Anders als gegen Mönchengladbach (0:1) trat der HSV viel mutiger nach vorne und insgesamt leidenschaftlicher als unter dem geschassten Trainer Michael Oenning auf, was als Lob für die Arbeit von Cardoso, aber auch hinsichtlich des Charakters der bisher eher leblosen HSV-Mannschaft verstanden werden kann. Vor allem in den 20 Minuten nach der Pause erfreuten die Hamburger ihren Anhang mit druckvollem Spiel, obwohl die letzte Konsequenz vor dem gegnerischen Tor fehlte. Folgerichtig klammerte sich Sportchef Frank Arnesen, wie von Stevens gefordert, an das Prinzip Hoffnung und richtete den Fokus auf die Zukunft, als er versicherte: "Ich bleibe dabei, dass wir einen Kader beisammenhaben, der besser als Platz 18 ist."

Dass sich die Fans darauf einrichten müssen, dass in Hamburg nicht nur die Suche nach einem Sportchef oder Trainer traditionell länger dauert, sondern auch die Befreiung aus dem Abstiegskampf, ist offensichtlich. Die unterhaltsamen Offensivausflüge eines Gökhan Töre dürfen nicht den Blick auf dessen Defensivschwächen vernebeln. Bei beiden Gegentoren durch Klaas-Jan Huntelaar konnte der 19-Jährige zuvor nicht die Flanken von Marco Höger und Christan Fuchs verhindern.

Dem Deutschtürken allein die Schuld an der Niederlage zu geben wäre jedoch falsch. Vielmehr zeigte sich gegen Schalke zum wiederholten Male, dass der HSV 2011 eben keine homogene, eingespielte Einheit ist, sondern ein sich entwickelndes Projektteam, das auf seinem Weg Fehler macht, sei es in der Defensivarbeit, sei es in der Offensive, wobei vor allem Paolo Guerrero negativ in Erscheinung trat.

Dass die früher schon bei anderen Klubs zu beobachtende Argumentationslinie, man sei ja im Grunde viel zu stark, um abzusteigen, ein Verfallsdatum hat, dürfte aber auch Arnesen bewusst sein, vor allem beim Blick auf den kommenden Spieltag nach der Länderspielpause. In Freiburg steht der HSV am 16. Oktober gegen einen direkten Konkurrenten enorm unter Druck, nicht nur gute Haltungsnoten einzuheimsen, sondern auch Punkte. Ob die sich ankündigende Entscheidung in der Trainerfrage - bei der Partie im Breisgau soll der Neue auf der Bank sitzen (siehe Bericht S. 22) - für einen kurzfristigen Aufschwung sorgt, ist völlig offen, schließlich benötigt jeder Fußballlehrer eine gewisse Eingewöhnungszeit - außer vielleicht Stevens, der mit Schalke in der Europa League und in der Liga auf Anhieb reüssierte.
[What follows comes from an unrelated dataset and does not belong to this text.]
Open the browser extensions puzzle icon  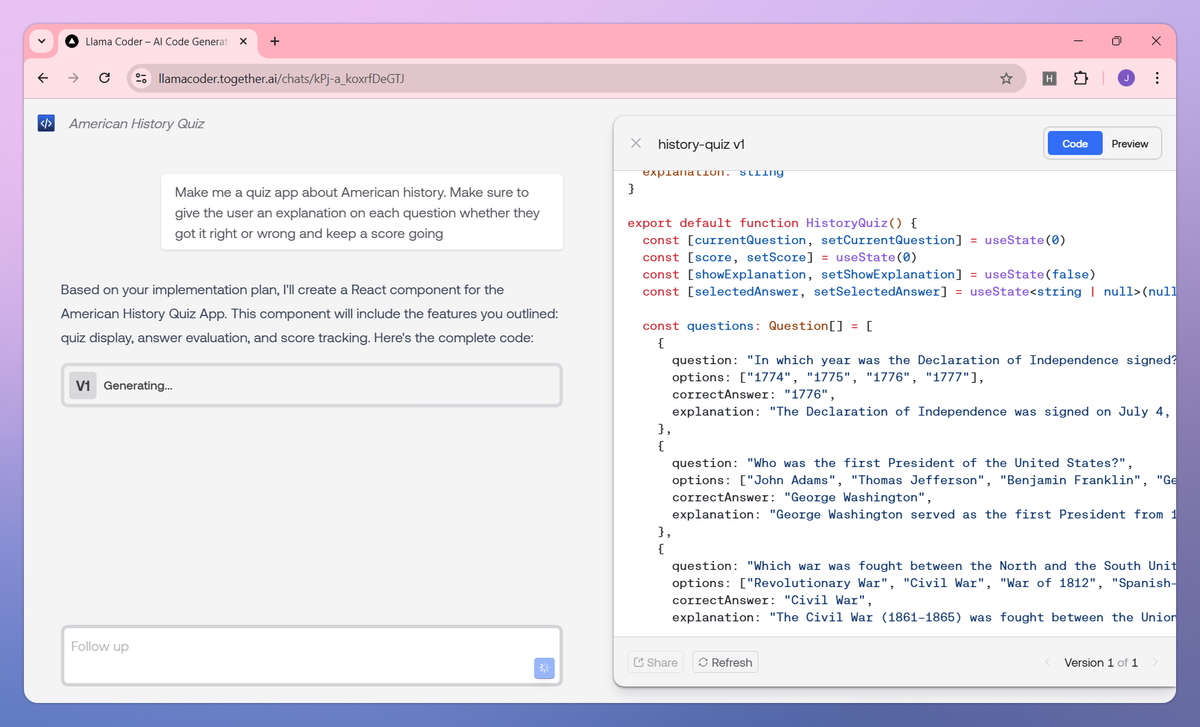pyautogui.click(x=1080, y=78)
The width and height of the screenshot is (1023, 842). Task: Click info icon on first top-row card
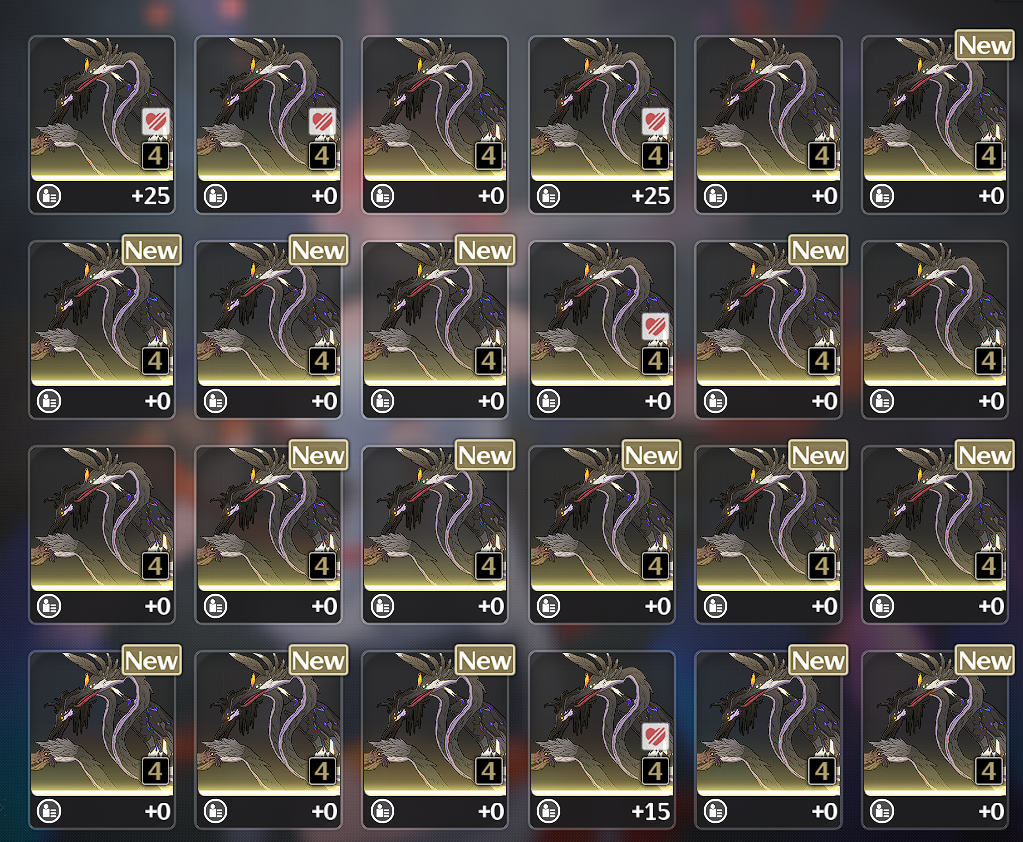(49, 196)
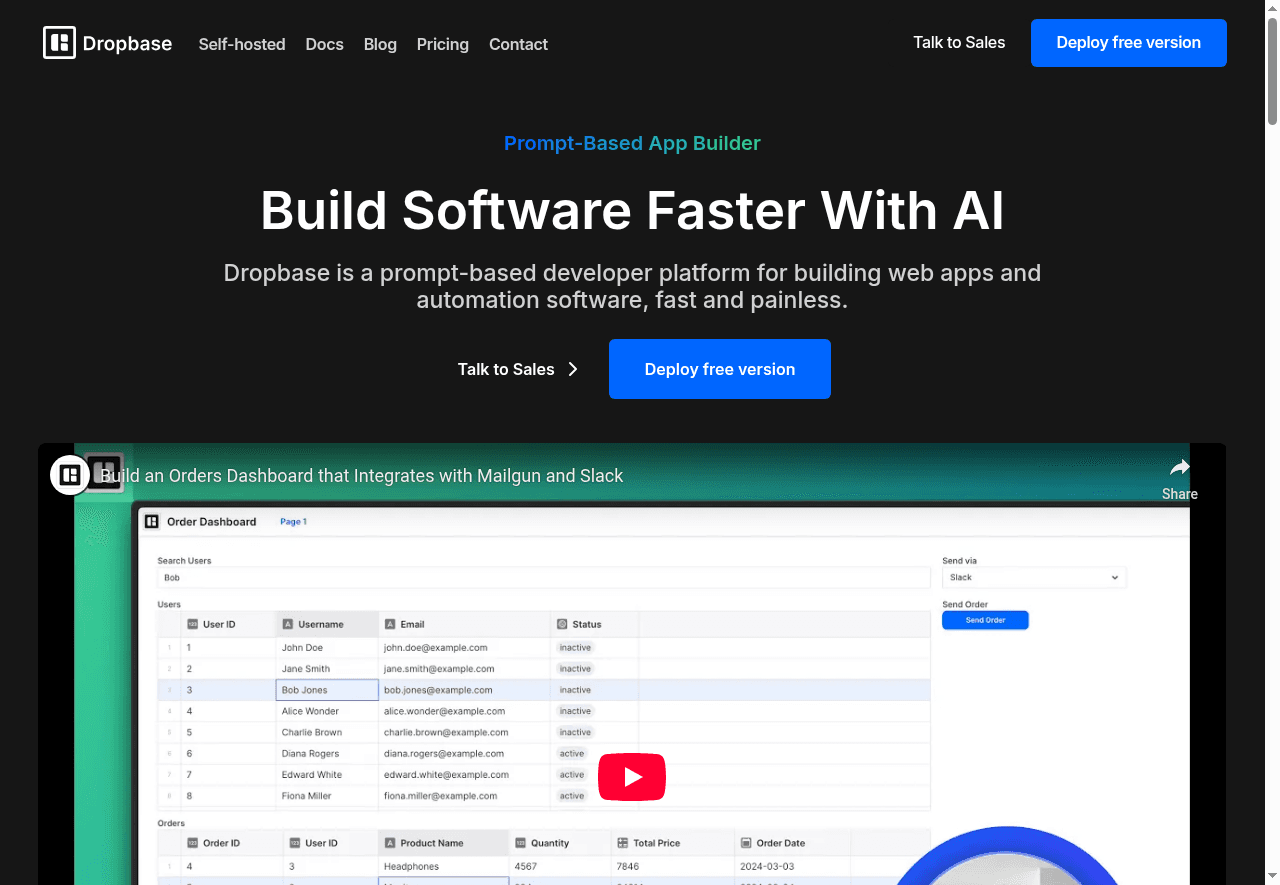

Erschwerend kommt hinzu, dass in den kommenden zwei Wochen etliche Nationalspieler auf Reisen sind, wodurch Abstimmungsprobleme kaum abgearbeitet werden können. So fehlt es dem HSV in diesen Wochen am Wichtigsten, um schnell in die Erfolgsspur zu gelangen: an Ruhe und Konstanz.